The company’s announcement on Friday night comes a month after it bought back the remaining 50 per cent of preference shares, valued at HK$9.75 billion, it had issued as part of the same rescue package. The transaction for the warrants was expected to be concluded on the 10th business day after the date of the agreement.
“Our strong financial results for the first half of 2024 give us the confidence to buy back the warrants,” Cathay Group CEO Ronald Lam Siu-por said.
“As we close this chapter in our history, I would like to extend my sincere gratitude to the Hong Kong government and to all our shareholders for their invaluable support.”
He said Cathay’s recapitalisation in 2020 was essential to ensuring it sustained its operations amid an industry downturn caused by the global pandemic.
The warrants were part of a government-led HK$39 billion recapitalisation package for Cathay, as the airline struggled financially amid the collapse of the global travel market.
Under the newly announced agreement, Cathay said it would buy back at least HK$1,531,828,439 in warrants, subject to the share price movement in a certain period between the signing of the agreement and its completion.
Cathay said that the buy-back would “eliminate the possibility of dilution of Cathay shares” for its stakeholders.
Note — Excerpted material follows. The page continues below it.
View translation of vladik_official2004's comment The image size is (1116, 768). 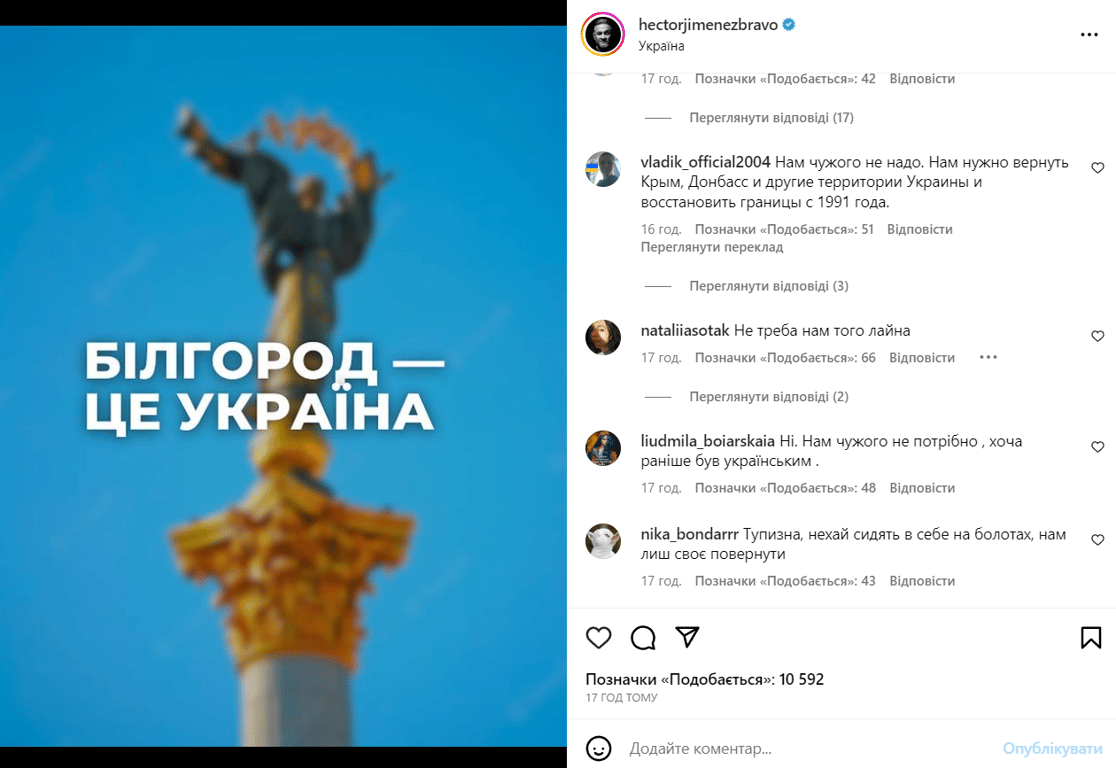click(712, 248)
It added the airline would fund the buy-back with existing financial resources that would not impact its investment plans.
Under the bailout deal, the government invested HK$27.3 billion in the Cathay Group through the Land Fund, comprising preference shares with detachable warrants of HK$19.5 billion and a bridging loan of HK$7.8 billion.
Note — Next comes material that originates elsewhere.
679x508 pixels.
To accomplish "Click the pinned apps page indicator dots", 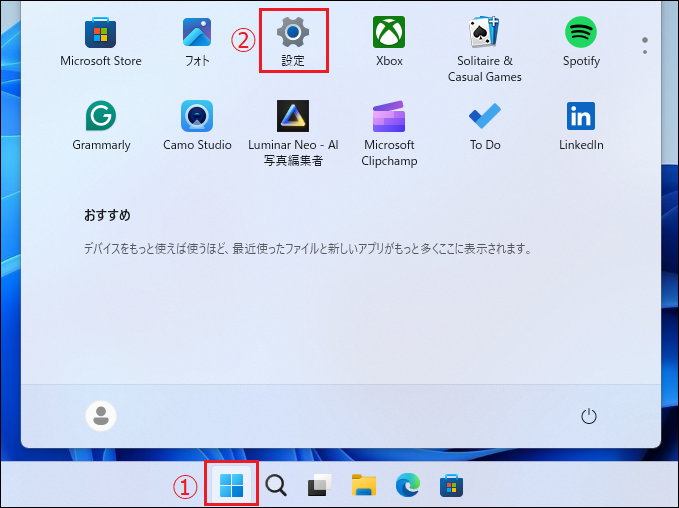I will pyautogui.click(x=645, y=46).
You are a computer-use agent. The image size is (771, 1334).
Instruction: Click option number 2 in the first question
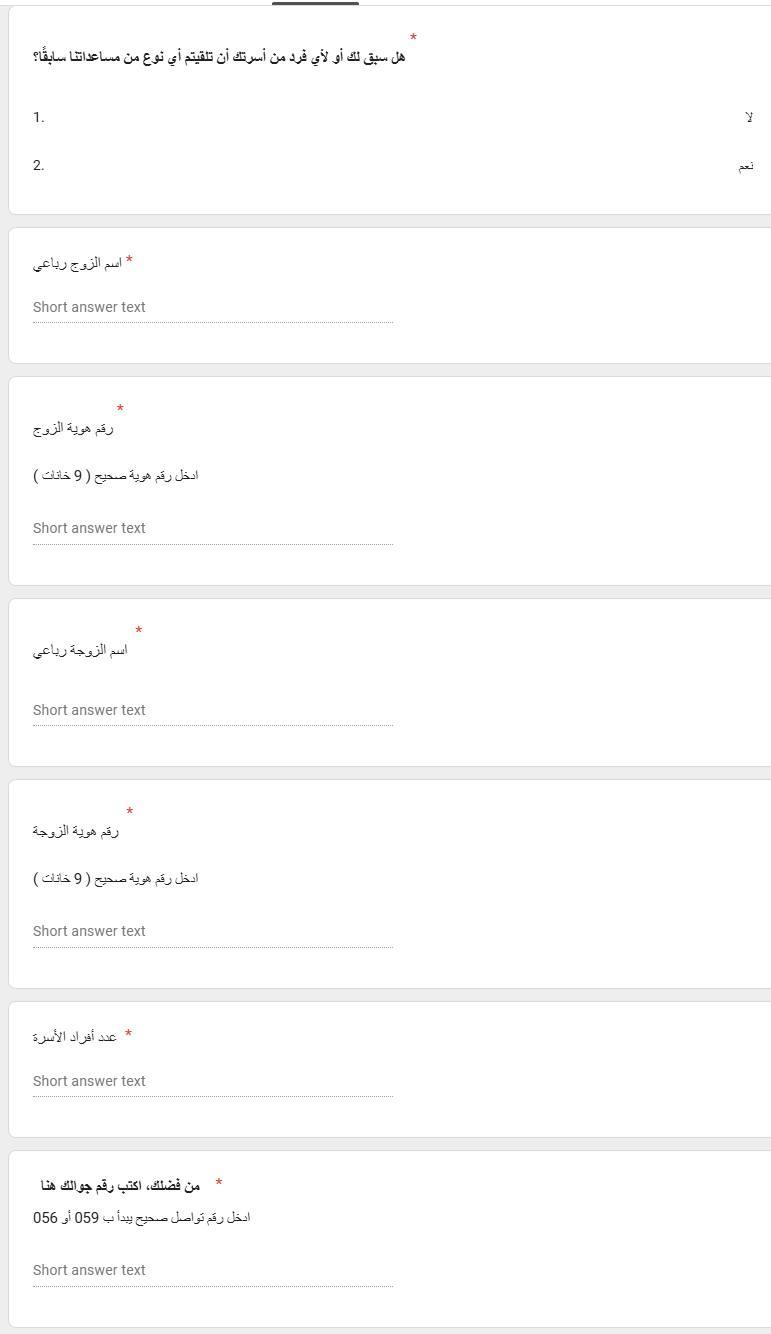(39, 166)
As a sweetener, the government also received HK$1.95 billion in warrants that could be sold above the strike price of HK$4.68. The investment was expected to fetch returns of 4 per cent to 7.5 per cent for the government.
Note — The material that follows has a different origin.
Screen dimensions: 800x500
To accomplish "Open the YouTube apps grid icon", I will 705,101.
Friday’s announced buy-back of HK$1.53 billion in warrants, combined with the additional HK$2.44 billion in preference share dividends Cathay paid last month, was equal to the HK$4 billion that Financial Secretary Paul Chan Mo-po earlier said the government had gained through the investment.
The government said the bailout package was provided to Cathay to safeguard the city’s position as an international aviation hub in the face of the unexpected onslaught of Covid-19.
In March, Cathay reported a net profit of HK$9.78 billion for last year, its first since 2019, after a net loss of HK$6.62 billion in 2022.
The airline earlier delayed its original plan to return to 100 per cent passenger capacity from the end of 2024 to the first quarter of 2025.